Afghan govt says bank safe amid rush for withdrawals
# 02 September 2010 23:15 (UTC +04:00)
Baku-APA. Afghan financial authorities and the owners of Afghanistan’s biggest bank said Thursday that Kabul Bank was in no danger of collapsing, as people across the country rushed to withdraw their money, APA reports quoting news.yahoo.com website.
Finance Minister Hazrat Omar Zakhailwal called a press conference to reassure customers of Kabul Bank that it was solvent, saying the administration of President Hamid Karzai fully backed the institution.
"My message to all the depositors is that their money is safe and the government of Afghanistan is standing behind Kabul Bank," he said.
"We know the money is there, they must not panic," he said of depositors.
"We pay 250,000 government employees through Kabul Bank. Today alone I have deposited one hundred million dollars to pay civil servants a week before Eid," he said, referring to next week’s major Muslim holiday.
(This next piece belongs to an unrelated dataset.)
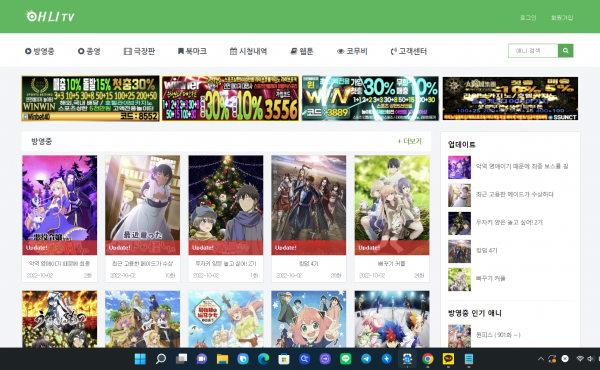This screenshot has height=370, width=600.
Task: Open Google Chrome from the taskbar
Action: point(428,359)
"This shows our confidence in the bank," he said, adding that all loans taken out at Kabul Bank were backed by collateral valued at twice the loan.
Earlier in the day, one of the bank’s owners, Khalilullah Ferozi, said the bank was not facing a run and was supplying branches with enough cash to meet demand a day after US media allegations of corruption.
"There is not a run. We’re here and we are prepared to pay out as much as the depositors want to withdraw from their accounts," Ferozi, the bank’s former chief executive officer, told AFP.
"Of course we had problems but we’re absolutely fine now," he said.
The assurances came after long queues had formed at branches of Kabul Bank in cities across Afghanistan, with customers anxious about reports in major US newspapers that the bank was facing liquidity problems.
Ferozi is a major shareholder in the bank, along with a brother of President Hamid Karzai and others connected to senior government officials.
US newspapers reported on Wednesday that the central bank had replaced the bank’s two top executives -- Ferozi and chairman Sher Khan Farnud -- and ordered Farnud to hand over 160 million dollars’ worth of luxury property purchased in Dubai for himself and for cronies.
However, central bank chief Abdul Qadir Fitrat said on Wednesday that the pair had not been forced from office but had resigned after the introduction of new rules forbidding shareholders from holding senior positions.
"The central bank, the government of Afghanistan, is standing behind Kabul Bank and will never allow it to collapse," Fitrat told a news conference.
"Kabul Bank has no liquidity problems. Right now the Kabul Bank is functioning all over the country. Kabul Bank will never have liquidity problems in the future, inshallah (God willing)," he said.
Ferozi said that anxious customers had withdrawn 80 million dollars on Wednesday. By midday (0730 GMT) Thursday, customers had withdrawn 12 million dollars and deposited around four million dollars, he said.
"Kabul Bank is well prepared to meet the demands of depositors who want to withdraw their money. We had some cash problems in the branches but we have supplied enough," he said.
"The problem with cash supply arose because we had supplied the branches according to normal circumstances."
Kabul Bank reportedly handles electronic salary payments for Afghanistan’s police and military, and the US media reports have said any liquidity problems could destabilise the country’s economy and the counter-insurgency efforts.
From early morning, customers flooded branches of Kabul Bank in major cities, including Kabul, where hundreds of people gathered in the main banking chamber of the head office in the hope of withdrawing their funds.
Crowds also gathered at branches in the commercial city of Mazar-i-Sharif in the north, in Herat in the east, and the southern city of Kandahar, AFP correspondents said.
In Mazar-I-Sharif, a teller at the main Kabul Bank branch said depositors had withdrawn around 26 million dollars on Thursday, and the bank had taken four deliveries of cash.
While some demand for cash could be attributed to the upcoming Eid holiday, many of the people queuing said they were concerned about the bank’s solvency.
At the bank’s head office in Kabul, a 23-year-old man who asked not to be named said: "I want all my money. I want to withdraw all my money."